Mfene Xoli P, Pillay Basil J
Department of Psychology, Faculty of Applied Human Sciences, University of KwaZulu Natal, Pietermaritzburg, South Africa.
Department of Behavioural Medicine, Faculty of Nursing and Public Health, University of KwaZulu Natal, Durban, South Africa.
Health SA. 2024 Apr 12;29:2437. doi: 10.4102/hsag.v29i0.2437. eCollection 2024.
Dementia is one of the leading non-communicable causes of disability and mortality in older adults, with recent research showing that it is increasing in low-middle-income countries compared to high-income countries. As such, multidisciplinary efforts are needed to effectively reduce the prevalence and risk of dementia through quick screening, diagnosis, and management of those with dementia and those at risk.
The study's objectives were to estimate the prevalence of dementia and measure the sociodemographic and clinical risks in older adults in low socioeconomic communities.
The study was conducted among older adults aged ≥ 60 years from the iLembe district in South Africa.
This cross-sectional, one-phased, household study was conducted to screen for dementia over 8 months between October 2018 and October 2019. Demographic and clinical data were collected using a semi-structured questionnaire. In addition, the Mini-Mental Status Exam, Ascertain Dementia Eight-item questionnaire and Instrumental Activities of Daily Living Scale were administered to a multi-stage cluster sample of 320 participants to ascertain dementia prevalence. Frequencies and multivariate logistic regression were conducted to determine risk factors correlated with dementia.

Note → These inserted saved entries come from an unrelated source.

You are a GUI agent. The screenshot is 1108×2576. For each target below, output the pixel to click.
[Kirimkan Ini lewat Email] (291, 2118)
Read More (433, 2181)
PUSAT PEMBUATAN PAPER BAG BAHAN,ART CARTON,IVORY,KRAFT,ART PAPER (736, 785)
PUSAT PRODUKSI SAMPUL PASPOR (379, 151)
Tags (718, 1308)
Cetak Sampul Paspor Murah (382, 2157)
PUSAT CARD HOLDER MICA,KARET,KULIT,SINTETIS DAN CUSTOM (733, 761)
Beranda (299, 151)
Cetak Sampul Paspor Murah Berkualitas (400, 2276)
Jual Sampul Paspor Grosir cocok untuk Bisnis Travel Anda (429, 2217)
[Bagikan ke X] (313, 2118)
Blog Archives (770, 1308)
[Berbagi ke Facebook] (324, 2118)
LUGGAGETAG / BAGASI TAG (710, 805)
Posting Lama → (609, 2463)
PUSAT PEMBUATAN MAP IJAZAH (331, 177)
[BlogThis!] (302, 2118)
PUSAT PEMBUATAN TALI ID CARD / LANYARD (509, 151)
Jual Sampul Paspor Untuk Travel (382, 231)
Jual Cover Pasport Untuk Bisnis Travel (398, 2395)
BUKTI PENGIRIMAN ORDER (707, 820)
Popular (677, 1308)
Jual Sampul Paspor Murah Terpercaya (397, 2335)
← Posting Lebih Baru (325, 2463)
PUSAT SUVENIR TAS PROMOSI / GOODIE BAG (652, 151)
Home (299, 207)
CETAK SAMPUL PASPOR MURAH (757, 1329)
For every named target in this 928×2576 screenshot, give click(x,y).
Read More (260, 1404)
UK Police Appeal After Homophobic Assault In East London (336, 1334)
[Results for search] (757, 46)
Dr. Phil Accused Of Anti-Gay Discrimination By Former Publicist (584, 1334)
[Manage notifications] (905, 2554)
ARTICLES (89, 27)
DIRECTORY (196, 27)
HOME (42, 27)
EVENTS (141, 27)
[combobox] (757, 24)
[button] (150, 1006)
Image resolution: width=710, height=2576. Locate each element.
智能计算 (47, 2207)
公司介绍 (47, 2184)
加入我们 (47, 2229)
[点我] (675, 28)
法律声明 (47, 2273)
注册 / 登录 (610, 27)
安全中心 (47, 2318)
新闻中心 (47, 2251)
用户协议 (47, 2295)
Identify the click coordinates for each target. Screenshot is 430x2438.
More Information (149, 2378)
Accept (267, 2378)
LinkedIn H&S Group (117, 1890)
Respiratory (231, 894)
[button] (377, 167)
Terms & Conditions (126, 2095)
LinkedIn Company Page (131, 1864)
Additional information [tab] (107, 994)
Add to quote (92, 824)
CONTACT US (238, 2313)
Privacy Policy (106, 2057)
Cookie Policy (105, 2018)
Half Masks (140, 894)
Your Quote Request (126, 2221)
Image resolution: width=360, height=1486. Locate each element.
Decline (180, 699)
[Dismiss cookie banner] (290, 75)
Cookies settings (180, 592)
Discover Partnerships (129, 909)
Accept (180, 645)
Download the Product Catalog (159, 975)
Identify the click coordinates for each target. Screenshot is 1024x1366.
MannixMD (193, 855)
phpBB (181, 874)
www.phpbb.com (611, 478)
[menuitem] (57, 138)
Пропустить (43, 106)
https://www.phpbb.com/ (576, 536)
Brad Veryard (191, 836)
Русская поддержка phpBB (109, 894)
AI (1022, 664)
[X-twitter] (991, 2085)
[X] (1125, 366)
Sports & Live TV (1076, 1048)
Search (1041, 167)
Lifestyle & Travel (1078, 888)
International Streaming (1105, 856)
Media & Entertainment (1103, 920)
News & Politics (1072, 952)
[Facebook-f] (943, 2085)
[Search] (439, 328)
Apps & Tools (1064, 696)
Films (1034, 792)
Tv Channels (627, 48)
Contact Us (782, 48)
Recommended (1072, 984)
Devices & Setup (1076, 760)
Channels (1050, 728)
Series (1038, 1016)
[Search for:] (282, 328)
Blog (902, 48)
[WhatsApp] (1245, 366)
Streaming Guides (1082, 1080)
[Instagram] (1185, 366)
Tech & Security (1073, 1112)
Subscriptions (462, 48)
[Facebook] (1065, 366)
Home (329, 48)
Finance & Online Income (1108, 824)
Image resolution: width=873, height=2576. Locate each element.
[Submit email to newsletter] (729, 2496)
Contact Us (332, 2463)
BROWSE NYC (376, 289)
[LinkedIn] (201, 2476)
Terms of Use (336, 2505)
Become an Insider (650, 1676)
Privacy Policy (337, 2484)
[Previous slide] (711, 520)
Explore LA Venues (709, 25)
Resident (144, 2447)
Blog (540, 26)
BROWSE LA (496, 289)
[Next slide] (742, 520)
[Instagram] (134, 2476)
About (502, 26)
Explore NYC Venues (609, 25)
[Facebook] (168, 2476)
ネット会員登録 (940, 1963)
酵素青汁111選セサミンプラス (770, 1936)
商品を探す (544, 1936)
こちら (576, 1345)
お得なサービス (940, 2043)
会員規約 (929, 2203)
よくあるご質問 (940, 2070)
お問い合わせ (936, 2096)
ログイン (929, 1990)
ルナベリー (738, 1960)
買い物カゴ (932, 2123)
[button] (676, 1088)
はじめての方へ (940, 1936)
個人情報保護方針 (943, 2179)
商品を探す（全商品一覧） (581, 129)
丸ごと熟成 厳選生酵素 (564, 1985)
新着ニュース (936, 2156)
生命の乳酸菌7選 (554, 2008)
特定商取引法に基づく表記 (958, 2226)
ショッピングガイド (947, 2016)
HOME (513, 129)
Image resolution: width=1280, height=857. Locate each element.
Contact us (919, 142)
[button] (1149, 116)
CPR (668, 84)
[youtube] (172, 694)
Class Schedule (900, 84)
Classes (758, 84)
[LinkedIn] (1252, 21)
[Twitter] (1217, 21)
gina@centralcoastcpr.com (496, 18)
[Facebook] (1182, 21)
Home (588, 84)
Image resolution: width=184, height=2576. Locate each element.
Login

The prevalence of dementia was 13.4%. Participants aged 80 years and above were 2.73 times more likely to develop dementia than participants younger than 80 years. Those with an education level of Grade 1-7 had a 69% less chance of developing dementia than those without formal education. Single participants showed an almost seven-fold increase in dementia. Lastly, depression increased the risk of dementia by two-fold.
Dementia was probable in over one-sixth of the sample. Dementia risk factors were both modifiable and non-modifiable.
Dementia prevalence in South Africa is increasing and therefore it is crucial to develop a dementia plan that is specific to the South African context which will include strategies for early identification of the disease, reducing modifiable risks and strategic management of dementia associated medical conditions such as depression and vascular diseases.
痴呆症是老年人致残和致死的主要非传染性病因之一,最近的研究表明,与高收入国家相比,中低收入国家的痴呆症发病率正在上升。因此,需要多学科努力,通过对痴呆症患者和高危人群进行快速筛查、诊断和管理,有效降低痴呆症的患病率和风险。
该研究的目的是估计低社会经济社区老年人痴呆症的患病率,并衡量其社会人口统计学和临床风险。
该研究在南非伊莱姆贝区60岁及以上的老年人中进行。
这项横断面、单阶段的家庭研究于2018年10月至2019年10月的8个月内进行,以筛查痴呆症。使用半结构化问卷收集人口统计学和临床数据。此外,对320名参与者的多阶段整群样本进行简易精神状态检查、痴呆症八项确诊问卷和日常生活活动能力量表测试,以确定痴呆症患病率。进行频率分析和多变量逻辑回归,以确定与痴呆症相关的风险因素。
痴呆症的患病率为13.4%。80岁及以上的参与者患痴呆症的可能性是80岁以下参与者的2.73倍。教育水平为1-7年级的参与者患痴呆症的可能性比未受过正规教育的参与者低69%。单身参与者患痴呆症的几率几乎增加了七倍。最后,抑郁症使患痴呆症的风险增加了两倍。
超过六分之一的样本可能患有痴呆症。痴呆症的风险因素既有可改变的,也有不可改变的。
南非痴呆症的患病率正在上升,因此制定一项针对南非情况的痴呆症计划至关重要,该计划将包括疾病早期识别策略、降低可改变的风险以及对与痴呆症相关的医疗状况(如抑郁症和血管疾病)进行战略管理。